▶ **Material**
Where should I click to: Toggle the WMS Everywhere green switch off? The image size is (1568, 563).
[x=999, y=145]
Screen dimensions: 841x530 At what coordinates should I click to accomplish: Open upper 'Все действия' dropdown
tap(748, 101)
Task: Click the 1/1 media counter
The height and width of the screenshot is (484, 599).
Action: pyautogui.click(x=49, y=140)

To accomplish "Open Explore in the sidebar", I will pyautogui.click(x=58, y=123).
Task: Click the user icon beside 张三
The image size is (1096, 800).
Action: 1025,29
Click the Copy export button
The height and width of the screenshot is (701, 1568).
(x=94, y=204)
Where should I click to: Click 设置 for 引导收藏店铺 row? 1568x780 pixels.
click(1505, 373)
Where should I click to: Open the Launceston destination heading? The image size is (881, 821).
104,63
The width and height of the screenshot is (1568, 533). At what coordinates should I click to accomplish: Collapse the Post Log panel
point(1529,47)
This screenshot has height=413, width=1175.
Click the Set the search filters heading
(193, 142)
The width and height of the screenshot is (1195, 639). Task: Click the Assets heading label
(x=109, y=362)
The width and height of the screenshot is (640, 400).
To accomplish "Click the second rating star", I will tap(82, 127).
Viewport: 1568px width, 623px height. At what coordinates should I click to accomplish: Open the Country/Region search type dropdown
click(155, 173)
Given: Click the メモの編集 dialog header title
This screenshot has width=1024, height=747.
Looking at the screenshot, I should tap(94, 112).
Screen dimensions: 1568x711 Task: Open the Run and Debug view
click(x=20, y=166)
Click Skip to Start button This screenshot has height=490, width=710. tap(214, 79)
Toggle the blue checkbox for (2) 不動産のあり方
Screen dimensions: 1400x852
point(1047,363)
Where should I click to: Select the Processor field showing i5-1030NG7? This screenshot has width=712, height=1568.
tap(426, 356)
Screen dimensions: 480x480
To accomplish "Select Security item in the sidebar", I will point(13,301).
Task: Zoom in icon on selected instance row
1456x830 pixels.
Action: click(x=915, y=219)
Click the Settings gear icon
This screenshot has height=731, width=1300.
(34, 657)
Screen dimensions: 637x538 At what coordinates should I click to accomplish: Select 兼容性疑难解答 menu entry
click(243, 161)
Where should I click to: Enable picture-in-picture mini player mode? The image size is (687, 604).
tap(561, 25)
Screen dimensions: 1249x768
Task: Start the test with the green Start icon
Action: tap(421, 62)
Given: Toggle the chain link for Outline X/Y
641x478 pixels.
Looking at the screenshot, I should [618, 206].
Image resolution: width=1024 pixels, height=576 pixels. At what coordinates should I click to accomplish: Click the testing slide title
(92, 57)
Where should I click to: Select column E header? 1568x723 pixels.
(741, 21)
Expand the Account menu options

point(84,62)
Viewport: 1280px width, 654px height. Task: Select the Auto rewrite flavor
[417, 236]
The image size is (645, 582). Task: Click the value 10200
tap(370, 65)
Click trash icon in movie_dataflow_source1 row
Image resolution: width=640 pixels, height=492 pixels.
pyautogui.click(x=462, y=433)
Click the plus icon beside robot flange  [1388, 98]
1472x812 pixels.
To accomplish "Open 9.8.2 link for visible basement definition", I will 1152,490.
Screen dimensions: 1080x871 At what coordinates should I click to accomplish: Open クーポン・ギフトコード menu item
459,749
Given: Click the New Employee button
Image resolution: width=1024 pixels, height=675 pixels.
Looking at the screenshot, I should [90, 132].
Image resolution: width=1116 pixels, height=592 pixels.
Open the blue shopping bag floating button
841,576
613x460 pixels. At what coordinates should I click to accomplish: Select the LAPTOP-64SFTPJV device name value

▶ **Directive**
Write out every item from the line containing "Image resolution: width=1024 pixels, height=576" down to the line containing "Looking at the screenshot, I should [90, 132].", both included, exactly as they stand.

▶ **Worked solution**
Image resolution: width=1024 pixels, height=576 pixels. At what coordinates should I click to accomplish: Click the testing slide title
(92, 57)
Where should I click to: Select column E header? 1568x723 pixels.
(741, 21)
Expand the Account menu options

point(84,62)
Viewport: 1280px width, 654px height. Task: Select the Auto rewrite flavor
[417, 236]
The image size is (645, 582). Task: Click the value 10200
tap(370, 65)
Click trash icon in movie_dataflow_source1 row
Image resolution: width=640 pixels, height=492 pixels.
pyautogui.click(x=462, y=433)
Click the plus icon beside robot flange  [1388, 98]
1472x812 pixels.
To accomplish "Open 9.8.2 link for visible basement definition", I will 1152,490.
Screen dimensions: 1080x871 At what coordinates should I click to accomplish: Open クーポン・ギフトコード menu item
459,749
Given: Click the New Employee button
Image resolution: width=1024 pixels, height=675 pixels.
Looking at the screenshot, I should [90, 132].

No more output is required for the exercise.